Leaders from six parties gathered to discuss their presidential candidate – widely believed to be the CHP’s Kilicdaroglu.
Turkey’s six-party opposition alliance has said it will announce its joint candidate next week to challenge President Recep Tayyip Erdogan in presidential elections, with just over two months to go until the May vote.
The opposition, which said it would unveil the candidate on Monday, has failed in previous national votes to seriously challenge Erdogan, who has been in power for two decades but who has seen his popularity wane amid a crisis in the cost of living. even before last month’s earthquakes that killed at least 45,000 people in Turkey.
Erdogan signaled on Wednesday that presidential and parliamentary elections will be held on May 14, sticking to an earlier plan for the vote and undeterred by the earthquakes followed by criticism of his government’s response.
Leaders of the six opposition parties met on Thursday in the expectation of agreeing on a joint candidate, widely expected to be Kemal Kilicdaroglu, leader of the main opposition Republican People’s Party (CHP).
“We have agreed on our joint presidential candidate for the 13th presidential election and the roadmap for the transition process,” the alliance said.
The statement, signed by all six party leaders, said they would inform their parties’ executives before meeting again on Monday “to share the final statement with the public”.
According to media reports, party leaders largely expressed support for Kilicdaroglu, though they said there was still opposition to his candidacy within Meral Aksener’s IYI party, the second largest party in the alliance.
Ekrem Imamoglu and Mansur Yavas, the CHP mayors of Istanbul and Ankara respectively, have been named as candidates and polls have shown they could outperform Kilicdaroglu against Erdogan.
However, a CHP official, who declined to be named, said there was broad agreement on the choice of Kilicdaroglu.
“We don’t expect any more problems.

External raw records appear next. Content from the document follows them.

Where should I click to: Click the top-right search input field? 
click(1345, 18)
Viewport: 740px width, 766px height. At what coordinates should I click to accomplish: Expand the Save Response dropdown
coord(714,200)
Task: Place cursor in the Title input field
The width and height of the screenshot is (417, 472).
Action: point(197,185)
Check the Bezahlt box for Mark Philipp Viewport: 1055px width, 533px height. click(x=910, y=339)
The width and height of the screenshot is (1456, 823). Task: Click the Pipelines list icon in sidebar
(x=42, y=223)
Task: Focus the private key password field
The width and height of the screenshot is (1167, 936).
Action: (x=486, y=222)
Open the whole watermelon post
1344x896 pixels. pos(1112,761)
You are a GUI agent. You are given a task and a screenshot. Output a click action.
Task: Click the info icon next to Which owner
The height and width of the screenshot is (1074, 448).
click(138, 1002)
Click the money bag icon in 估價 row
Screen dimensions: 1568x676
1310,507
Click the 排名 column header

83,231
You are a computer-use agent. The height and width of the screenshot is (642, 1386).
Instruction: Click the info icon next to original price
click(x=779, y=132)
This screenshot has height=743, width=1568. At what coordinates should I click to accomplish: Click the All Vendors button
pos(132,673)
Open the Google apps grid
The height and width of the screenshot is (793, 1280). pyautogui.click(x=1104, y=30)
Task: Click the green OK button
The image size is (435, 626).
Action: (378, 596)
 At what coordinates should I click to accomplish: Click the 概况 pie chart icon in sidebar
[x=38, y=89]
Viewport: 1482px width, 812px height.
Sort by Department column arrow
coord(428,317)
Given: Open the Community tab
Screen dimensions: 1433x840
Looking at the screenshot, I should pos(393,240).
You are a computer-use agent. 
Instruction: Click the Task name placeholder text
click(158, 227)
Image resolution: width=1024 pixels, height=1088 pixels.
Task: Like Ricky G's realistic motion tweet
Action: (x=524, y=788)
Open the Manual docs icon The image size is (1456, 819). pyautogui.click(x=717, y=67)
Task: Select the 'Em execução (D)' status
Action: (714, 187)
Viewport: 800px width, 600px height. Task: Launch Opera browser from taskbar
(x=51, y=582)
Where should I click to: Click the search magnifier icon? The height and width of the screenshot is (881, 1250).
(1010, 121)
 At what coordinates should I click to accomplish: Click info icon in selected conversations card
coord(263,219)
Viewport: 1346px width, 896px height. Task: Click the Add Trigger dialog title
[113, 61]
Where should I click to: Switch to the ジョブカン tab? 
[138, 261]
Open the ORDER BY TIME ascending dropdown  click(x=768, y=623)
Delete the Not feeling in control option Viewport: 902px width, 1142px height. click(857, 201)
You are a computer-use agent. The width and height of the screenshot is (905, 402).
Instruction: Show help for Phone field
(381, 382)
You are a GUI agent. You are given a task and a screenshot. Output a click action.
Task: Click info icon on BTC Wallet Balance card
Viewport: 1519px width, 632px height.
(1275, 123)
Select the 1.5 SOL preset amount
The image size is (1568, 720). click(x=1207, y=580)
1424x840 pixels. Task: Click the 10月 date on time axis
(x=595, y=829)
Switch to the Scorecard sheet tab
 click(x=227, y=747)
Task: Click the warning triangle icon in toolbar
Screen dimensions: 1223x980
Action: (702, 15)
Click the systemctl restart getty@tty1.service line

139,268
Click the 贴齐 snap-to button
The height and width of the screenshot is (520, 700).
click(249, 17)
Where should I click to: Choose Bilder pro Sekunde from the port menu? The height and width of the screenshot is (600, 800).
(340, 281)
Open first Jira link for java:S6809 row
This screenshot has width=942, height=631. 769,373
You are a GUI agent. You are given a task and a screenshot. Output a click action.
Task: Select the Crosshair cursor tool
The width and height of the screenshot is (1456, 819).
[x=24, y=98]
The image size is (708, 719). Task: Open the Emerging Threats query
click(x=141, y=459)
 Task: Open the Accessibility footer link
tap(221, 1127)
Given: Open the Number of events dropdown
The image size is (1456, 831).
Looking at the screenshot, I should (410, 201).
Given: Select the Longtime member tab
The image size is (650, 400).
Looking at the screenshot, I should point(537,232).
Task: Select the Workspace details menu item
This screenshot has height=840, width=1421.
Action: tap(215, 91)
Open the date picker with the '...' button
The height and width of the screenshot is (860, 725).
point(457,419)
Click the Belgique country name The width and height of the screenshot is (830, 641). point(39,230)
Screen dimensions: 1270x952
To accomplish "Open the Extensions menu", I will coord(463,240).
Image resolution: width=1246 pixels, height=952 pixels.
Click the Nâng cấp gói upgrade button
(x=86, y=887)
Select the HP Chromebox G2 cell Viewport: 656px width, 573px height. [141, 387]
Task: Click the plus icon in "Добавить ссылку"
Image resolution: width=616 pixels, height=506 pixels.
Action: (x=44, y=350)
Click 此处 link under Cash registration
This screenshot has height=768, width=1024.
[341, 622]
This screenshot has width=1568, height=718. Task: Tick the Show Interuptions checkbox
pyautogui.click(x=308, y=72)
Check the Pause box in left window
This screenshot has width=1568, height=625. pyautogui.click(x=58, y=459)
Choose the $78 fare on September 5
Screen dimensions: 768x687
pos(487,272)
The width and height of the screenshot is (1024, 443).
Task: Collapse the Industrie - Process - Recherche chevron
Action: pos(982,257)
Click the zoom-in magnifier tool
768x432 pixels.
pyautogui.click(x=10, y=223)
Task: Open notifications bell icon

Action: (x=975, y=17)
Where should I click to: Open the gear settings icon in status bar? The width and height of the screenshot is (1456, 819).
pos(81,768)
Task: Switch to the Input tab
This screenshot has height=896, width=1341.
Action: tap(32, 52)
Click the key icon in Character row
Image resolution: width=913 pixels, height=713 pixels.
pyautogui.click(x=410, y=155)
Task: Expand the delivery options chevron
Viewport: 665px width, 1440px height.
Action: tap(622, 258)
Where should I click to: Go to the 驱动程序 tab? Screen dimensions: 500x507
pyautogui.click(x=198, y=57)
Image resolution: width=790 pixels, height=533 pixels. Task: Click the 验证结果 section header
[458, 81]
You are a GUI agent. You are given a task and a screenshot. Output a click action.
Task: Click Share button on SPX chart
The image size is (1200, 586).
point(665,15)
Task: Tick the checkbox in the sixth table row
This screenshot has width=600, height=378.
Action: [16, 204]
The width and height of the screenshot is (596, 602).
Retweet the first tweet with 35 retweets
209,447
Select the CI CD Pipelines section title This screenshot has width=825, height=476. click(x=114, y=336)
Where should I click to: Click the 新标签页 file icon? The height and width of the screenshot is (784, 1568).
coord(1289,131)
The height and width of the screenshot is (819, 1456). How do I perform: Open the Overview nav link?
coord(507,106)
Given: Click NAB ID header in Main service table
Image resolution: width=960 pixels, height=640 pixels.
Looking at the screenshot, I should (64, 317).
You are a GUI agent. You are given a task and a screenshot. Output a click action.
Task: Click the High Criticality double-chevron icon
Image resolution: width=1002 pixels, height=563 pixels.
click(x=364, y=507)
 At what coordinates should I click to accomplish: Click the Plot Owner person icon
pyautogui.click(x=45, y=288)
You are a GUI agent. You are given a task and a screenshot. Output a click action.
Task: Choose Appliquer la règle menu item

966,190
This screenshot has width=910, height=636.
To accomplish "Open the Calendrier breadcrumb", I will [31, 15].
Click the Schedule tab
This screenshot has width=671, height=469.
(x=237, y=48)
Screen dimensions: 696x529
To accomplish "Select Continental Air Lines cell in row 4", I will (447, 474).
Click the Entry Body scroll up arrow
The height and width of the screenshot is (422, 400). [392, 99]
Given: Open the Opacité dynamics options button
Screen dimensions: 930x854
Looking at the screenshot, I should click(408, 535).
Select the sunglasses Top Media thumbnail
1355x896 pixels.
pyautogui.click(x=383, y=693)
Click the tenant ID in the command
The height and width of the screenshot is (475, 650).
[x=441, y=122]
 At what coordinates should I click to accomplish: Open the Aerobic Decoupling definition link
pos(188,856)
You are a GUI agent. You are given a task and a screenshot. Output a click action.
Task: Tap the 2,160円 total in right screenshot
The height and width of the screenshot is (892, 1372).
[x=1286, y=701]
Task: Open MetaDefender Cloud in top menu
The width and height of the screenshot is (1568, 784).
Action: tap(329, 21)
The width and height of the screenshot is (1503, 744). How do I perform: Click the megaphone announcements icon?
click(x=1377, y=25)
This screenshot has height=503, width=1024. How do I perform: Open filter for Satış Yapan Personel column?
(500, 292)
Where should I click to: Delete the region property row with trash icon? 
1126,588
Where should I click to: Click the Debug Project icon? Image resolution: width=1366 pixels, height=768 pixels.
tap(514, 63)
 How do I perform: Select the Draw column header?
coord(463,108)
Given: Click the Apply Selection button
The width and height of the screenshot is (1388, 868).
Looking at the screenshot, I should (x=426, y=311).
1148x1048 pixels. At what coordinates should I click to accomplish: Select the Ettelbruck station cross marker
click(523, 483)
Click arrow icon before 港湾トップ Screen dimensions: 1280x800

This decision will be taken by consensus. I don’t want to consider any other option,” he said.
The Turkish opposition has cooperated more closely since its success in taking control of major municipalities, including Istanbul and Ankara, from Erdogan’s AK Party in the 2019 local elections.
But reports of dissension within the opposition alliance have cast doubts on its ability to profit from the erosion of Erdogan’s popularity shown by the polls.